Dick se rió, tolerante.

– Vale, tía, si eso te hace sentir mejor. Sea lo que sea, no puedes utilizar los recursos de Crawford-Mead. Punto.

– Eh, capitán. Sólo por curiosidad, ¿por qué ha tenido que marcharse Freeman tan precipitadamente?

– Eso es un asunto interno de la firma, Vic. No es nada que te importe un carajo. Tú atente a los asuntos que son de tu incumbencia. Se te dan bastante bien… ¿Por qué tienes que entrometerte en los míos?

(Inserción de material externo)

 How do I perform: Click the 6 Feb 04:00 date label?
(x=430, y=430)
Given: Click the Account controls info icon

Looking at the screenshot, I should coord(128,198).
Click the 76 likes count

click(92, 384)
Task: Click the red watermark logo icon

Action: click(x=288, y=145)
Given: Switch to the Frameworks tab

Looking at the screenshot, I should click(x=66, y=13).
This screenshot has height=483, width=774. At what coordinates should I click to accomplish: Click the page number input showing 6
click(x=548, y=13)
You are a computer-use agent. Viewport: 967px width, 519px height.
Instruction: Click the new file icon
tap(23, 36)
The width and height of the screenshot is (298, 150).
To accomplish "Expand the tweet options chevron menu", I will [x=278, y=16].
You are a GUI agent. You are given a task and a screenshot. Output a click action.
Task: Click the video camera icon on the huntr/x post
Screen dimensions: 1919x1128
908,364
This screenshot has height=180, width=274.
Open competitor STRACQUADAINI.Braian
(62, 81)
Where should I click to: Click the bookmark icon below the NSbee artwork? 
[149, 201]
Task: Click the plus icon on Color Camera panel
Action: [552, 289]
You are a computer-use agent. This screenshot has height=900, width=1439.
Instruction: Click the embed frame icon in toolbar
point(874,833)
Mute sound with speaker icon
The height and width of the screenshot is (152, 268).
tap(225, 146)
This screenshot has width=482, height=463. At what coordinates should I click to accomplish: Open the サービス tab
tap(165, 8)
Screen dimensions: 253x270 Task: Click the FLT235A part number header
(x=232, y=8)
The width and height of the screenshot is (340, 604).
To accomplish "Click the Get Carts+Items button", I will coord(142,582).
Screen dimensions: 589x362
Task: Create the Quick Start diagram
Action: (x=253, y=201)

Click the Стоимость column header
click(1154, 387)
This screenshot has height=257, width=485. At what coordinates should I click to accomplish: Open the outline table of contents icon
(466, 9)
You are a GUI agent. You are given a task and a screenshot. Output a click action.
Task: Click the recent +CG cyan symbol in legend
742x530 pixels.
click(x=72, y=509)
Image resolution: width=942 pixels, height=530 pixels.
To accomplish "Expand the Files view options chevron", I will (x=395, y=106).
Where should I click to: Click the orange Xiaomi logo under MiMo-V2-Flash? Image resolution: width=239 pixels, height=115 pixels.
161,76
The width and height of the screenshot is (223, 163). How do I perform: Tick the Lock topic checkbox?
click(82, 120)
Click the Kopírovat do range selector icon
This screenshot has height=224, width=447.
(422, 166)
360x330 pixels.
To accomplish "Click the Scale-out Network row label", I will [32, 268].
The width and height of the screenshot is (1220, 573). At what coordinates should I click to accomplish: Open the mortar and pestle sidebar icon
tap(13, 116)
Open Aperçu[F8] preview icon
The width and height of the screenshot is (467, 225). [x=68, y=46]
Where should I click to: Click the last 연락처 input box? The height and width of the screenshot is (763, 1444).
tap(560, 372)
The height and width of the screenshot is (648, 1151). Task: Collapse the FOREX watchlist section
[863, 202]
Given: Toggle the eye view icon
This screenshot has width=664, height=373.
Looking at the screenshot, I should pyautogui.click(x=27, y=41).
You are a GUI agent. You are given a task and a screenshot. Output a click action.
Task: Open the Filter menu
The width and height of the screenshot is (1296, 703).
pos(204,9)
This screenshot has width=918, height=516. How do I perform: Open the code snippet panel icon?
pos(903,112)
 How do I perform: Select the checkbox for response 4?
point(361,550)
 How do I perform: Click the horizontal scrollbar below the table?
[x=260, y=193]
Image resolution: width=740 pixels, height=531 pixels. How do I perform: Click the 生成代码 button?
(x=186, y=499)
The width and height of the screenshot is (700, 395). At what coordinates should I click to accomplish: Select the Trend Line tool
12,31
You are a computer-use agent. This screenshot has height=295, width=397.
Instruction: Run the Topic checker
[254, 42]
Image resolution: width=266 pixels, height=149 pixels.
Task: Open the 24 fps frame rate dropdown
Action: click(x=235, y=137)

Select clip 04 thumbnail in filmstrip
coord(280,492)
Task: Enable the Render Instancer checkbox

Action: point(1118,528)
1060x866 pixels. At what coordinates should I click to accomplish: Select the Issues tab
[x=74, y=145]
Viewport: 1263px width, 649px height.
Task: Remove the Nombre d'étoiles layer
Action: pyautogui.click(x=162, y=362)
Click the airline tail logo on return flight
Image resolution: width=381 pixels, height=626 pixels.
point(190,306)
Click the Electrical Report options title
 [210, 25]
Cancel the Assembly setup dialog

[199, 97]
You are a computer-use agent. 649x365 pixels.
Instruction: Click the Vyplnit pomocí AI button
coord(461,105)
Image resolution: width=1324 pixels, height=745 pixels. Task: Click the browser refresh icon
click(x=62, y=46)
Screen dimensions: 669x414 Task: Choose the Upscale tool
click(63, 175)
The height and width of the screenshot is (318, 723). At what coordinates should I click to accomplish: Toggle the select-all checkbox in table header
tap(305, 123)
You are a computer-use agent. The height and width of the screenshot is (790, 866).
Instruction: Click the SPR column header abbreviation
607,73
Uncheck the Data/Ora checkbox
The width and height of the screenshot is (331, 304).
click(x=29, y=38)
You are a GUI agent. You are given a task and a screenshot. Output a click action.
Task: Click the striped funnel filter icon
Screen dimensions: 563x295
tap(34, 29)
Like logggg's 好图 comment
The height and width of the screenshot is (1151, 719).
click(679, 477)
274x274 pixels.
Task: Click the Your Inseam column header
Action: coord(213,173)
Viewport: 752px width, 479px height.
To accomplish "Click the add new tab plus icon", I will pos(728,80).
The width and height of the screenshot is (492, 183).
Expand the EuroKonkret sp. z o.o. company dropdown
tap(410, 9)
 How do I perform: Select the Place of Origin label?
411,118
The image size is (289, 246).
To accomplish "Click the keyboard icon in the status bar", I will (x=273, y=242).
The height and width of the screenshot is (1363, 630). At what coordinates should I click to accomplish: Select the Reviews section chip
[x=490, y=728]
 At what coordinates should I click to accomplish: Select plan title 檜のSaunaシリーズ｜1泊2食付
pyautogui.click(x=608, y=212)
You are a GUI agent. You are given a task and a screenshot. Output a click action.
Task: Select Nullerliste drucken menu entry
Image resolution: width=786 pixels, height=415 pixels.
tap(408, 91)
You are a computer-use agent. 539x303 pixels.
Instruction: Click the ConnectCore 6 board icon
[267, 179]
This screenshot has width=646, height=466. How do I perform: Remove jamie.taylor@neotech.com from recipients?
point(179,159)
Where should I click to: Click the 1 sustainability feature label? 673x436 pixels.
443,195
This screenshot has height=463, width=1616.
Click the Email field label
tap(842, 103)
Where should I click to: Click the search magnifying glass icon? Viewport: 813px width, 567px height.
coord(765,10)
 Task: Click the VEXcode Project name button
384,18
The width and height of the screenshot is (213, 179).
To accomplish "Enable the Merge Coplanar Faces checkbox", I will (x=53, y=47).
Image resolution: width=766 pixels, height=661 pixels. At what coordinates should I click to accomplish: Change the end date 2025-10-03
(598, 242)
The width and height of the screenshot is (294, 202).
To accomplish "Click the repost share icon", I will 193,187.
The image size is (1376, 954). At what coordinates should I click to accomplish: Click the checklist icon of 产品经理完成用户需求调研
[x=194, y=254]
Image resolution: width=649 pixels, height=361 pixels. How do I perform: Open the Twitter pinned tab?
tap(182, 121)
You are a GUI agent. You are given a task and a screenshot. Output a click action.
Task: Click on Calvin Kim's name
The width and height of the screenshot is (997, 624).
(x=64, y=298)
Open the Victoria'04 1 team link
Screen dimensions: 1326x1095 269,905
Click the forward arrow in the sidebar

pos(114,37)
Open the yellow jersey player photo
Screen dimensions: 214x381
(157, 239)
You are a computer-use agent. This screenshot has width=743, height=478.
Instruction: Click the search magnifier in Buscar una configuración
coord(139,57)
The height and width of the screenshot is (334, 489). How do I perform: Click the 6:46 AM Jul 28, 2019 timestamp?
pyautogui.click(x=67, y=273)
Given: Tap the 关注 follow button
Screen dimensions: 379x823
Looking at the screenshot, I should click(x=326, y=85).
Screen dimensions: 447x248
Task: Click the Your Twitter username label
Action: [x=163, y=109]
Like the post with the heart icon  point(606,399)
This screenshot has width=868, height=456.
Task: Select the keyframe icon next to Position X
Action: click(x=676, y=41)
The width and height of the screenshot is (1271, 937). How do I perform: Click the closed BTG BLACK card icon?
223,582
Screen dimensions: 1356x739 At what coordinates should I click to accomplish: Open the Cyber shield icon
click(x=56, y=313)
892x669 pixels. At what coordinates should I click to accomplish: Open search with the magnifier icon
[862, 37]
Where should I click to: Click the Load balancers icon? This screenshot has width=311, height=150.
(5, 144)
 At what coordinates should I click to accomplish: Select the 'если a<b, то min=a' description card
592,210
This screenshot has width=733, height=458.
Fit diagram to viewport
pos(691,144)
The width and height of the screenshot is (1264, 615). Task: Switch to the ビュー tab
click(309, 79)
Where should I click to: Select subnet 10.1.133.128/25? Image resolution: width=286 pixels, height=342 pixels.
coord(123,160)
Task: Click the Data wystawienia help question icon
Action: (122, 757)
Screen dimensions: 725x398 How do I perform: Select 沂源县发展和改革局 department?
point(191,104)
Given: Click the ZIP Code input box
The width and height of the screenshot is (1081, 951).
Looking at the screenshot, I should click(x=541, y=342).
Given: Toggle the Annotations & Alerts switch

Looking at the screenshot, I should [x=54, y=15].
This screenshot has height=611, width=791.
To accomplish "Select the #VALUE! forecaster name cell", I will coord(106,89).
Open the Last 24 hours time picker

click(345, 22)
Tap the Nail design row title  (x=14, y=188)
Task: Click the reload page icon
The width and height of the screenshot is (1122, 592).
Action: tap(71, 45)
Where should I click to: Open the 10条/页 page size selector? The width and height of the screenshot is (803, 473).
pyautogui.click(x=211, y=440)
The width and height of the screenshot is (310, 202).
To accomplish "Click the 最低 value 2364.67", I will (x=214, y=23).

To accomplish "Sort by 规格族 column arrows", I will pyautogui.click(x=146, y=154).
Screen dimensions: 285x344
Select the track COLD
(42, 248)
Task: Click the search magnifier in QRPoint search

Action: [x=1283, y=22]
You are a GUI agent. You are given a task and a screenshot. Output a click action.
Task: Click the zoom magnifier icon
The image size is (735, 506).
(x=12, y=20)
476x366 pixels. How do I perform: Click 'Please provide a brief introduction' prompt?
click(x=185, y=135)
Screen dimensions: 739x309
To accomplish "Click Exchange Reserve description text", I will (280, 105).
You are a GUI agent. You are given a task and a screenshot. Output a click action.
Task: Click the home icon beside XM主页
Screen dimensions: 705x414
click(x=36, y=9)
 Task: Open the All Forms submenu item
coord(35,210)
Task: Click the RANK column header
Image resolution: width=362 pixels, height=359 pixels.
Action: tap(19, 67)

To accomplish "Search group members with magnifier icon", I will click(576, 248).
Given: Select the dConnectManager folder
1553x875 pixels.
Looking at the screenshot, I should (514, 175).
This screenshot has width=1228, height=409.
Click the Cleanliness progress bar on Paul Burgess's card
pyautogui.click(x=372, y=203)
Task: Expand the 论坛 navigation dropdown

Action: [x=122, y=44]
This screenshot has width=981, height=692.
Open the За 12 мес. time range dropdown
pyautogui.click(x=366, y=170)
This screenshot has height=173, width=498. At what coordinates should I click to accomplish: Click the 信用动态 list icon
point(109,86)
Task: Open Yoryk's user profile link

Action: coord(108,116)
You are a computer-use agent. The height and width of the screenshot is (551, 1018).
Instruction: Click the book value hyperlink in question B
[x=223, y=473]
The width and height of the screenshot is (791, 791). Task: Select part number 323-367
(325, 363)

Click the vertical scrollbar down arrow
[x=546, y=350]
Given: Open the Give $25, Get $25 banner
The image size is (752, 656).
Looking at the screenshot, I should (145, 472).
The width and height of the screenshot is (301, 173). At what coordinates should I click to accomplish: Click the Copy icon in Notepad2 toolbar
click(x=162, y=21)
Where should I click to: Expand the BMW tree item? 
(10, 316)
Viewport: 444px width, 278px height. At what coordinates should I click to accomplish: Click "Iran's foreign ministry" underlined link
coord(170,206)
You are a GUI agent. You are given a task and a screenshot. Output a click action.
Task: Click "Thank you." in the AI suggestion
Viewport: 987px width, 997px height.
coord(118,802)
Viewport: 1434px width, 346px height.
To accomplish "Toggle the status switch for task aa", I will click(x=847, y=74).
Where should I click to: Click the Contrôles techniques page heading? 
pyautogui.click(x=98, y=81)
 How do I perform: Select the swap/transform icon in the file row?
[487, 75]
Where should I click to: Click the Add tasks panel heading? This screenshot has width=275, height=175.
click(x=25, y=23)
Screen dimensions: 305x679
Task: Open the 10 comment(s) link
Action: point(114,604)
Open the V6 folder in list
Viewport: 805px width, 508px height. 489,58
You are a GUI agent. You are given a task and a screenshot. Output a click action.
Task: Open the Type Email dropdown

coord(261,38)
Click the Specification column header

– Oh, ya sabes, aquellos votos que hicimos: «Hasta que la muerte nos separe», esos viejos sentimientos son difíciles de matar.

– Si te hubieras ocupado de mis asuntos hace catorce años, seguiríamos casados. Piensa en eso mientras te las compones para pagar tu alquiler.

Colgó sin darme la oportunidad de decir mi última palabra. Así que seguía corroyéndole mi falta de sumisa devoción. Los viejos sentimientos son realmente difíciles de matar.